I am intrigued by today's post. My son, whom I think fills his own container half the time without help, was inquiring last night about ancestors, trying figure out how we are all connected. ("It had to start somewhere and how did they become all of these different families if it was just started by two people? Wouldn't we all be in the same family then? How would you figure that out exactly?")

He wanted a definitive answer on how we could trace ourselves back to the beginning. Person by person. I finally managed to clearly communicate that sometimes we just have to know that there are questions we cannot completely answer. But the questions are part of the journey. We had to trust, even though he couldn't go back line by line and lay out the evidence. To my surprise, he reacted by being open to the idea of not knowing-a big step for him.

I always hope that I don't leave him with a cracked or tainted container. He is quite conservative at the tender age of six. I, on the other hand, have gradually become more and more conservative in my impending maturity.

Van Harvey said...

“With dumb-as-a-postmodernity, much of Western civilization has undergone a spiritual logotomy that results in the removal of one's higher spiritual sense. ”

Painfully true.

“one thing modern developmental psychoanalysis has discovered over the past 40-50 years is the priority of the mind's container over and above its content. Or, at the very least, one must always regard container and contained dialectically, for there can never be one without the other.”

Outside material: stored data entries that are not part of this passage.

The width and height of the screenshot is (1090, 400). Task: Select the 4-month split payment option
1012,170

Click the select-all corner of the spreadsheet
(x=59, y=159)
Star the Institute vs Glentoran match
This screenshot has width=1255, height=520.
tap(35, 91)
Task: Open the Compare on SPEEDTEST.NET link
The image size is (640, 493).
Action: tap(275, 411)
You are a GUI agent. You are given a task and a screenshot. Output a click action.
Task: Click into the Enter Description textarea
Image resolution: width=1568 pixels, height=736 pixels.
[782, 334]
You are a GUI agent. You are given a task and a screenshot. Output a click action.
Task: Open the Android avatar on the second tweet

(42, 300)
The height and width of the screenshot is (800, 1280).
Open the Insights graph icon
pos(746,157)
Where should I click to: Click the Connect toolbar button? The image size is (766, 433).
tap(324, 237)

I like this idea of container and content (an integrated set of Qualities and quantities…?). I wonder, such as with the mention of the need of spontaneity, would something like my old favorite of a scaffolding… or I’m imagining a3D shaped and enclosed wire mesh, what, armature? like they sometimes use for plants or even sculpture, which encourages the growth within its form, but also in turn shapes the growth beyond its constraints, without breaking them?

Eh… then again… K.I.S.S.

“Please note that the omnipotence of the fantasy -- the end -- justifies the means required to attain such a beautiful thing, which always requires the coercion (and implicit violence) of the state.”

Exactly the case.

Van Harvey said...

mushroom said "I'm making connections with this post in every paragraph. It's alive."

Yup.

"BH, you'll be OK. The rest of the herd ran off a cliff. Head for the river."

Lol. True, but still lol.

Van Harvey said...

(Psst! Cuz Dupree! Wakey wakey, clean-up on aisle three)

Jack said...
This comment has been removed by the author.